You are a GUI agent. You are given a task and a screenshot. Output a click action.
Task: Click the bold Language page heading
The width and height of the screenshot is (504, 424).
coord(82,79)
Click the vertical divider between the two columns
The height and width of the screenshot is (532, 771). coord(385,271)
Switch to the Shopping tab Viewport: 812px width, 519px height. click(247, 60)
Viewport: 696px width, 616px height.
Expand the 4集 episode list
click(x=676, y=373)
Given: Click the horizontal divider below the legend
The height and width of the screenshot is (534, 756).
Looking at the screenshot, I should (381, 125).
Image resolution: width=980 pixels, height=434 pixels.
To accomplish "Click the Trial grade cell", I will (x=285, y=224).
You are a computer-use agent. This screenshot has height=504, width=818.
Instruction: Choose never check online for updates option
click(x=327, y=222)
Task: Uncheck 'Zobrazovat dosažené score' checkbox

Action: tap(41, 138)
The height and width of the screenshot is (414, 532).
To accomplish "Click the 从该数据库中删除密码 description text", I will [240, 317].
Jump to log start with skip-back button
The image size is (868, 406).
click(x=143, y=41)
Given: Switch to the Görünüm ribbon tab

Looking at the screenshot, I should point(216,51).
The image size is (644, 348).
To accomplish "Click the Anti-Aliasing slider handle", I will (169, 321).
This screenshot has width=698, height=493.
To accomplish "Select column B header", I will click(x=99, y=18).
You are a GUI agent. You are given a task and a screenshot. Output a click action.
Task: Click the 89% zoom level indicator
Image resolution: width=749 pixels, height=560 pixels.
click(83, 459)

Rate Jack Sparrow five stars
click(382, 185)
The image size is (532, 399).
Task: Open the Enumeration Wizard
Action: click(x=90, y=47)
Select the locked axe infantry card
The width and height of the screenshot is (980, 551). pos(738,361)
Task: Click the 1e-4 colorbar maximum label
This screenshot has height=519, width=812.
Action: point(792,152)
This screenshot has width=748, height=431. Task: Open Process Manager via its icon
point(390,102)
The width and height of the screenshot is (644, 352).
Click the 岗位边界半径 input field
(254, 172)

_ _ _ _

- What this task involves -
If a line comes after the one containing "The image size is (644, 348).", leave it out; set down every line of the data before it, and that line itself, exactly.

- Response below -
You are a GUI agent. You are given a task and a screenshot. Output a click action.
Task: Click the bold Language page heading
The width and height of the screenshot is (504, 424).
coord(82,79)
Click the vertical divider between the two columns
The height and width of the screenshot is (532, 771). coord(385,271)
Switch to the Shopping tab Viewport: 812px width, 519px height. click(247, 60)
Viewport: 696px width, 616px height.
Expand the 4集 episode list
click(x=676, y=373)
Given: Click the horizontal divider below the legend
The height and width of the screenshot is (534, 756).
Looking at the screenshot, I should (381, 125).
Image resolution: width=980 pixels, height=434 pixels.
To accomplish "Click the Trial grade cell", I will (x=285, y=224).
You are a computer-use agent. This screenshot has height=504, width=818.
Instruction: Choose never check online for updates option
click(x=327, y=222)
Task: Uncheck 'Zobrazovat dosažené score' checkbox

Action: tap(41, 138)
The height and width of the screenshot is (414, 532).
To accomplish "Click the 从该数据库中删除密码 description text", I will [240, 317].
Jump to log start with skip-back button
The image size is (868, 406).
click(x=143, y=41)
Given: Switch to the Görünüm ribbon tab

Looking at the screenshot, I should point(216,51).
The image size is (644, 348).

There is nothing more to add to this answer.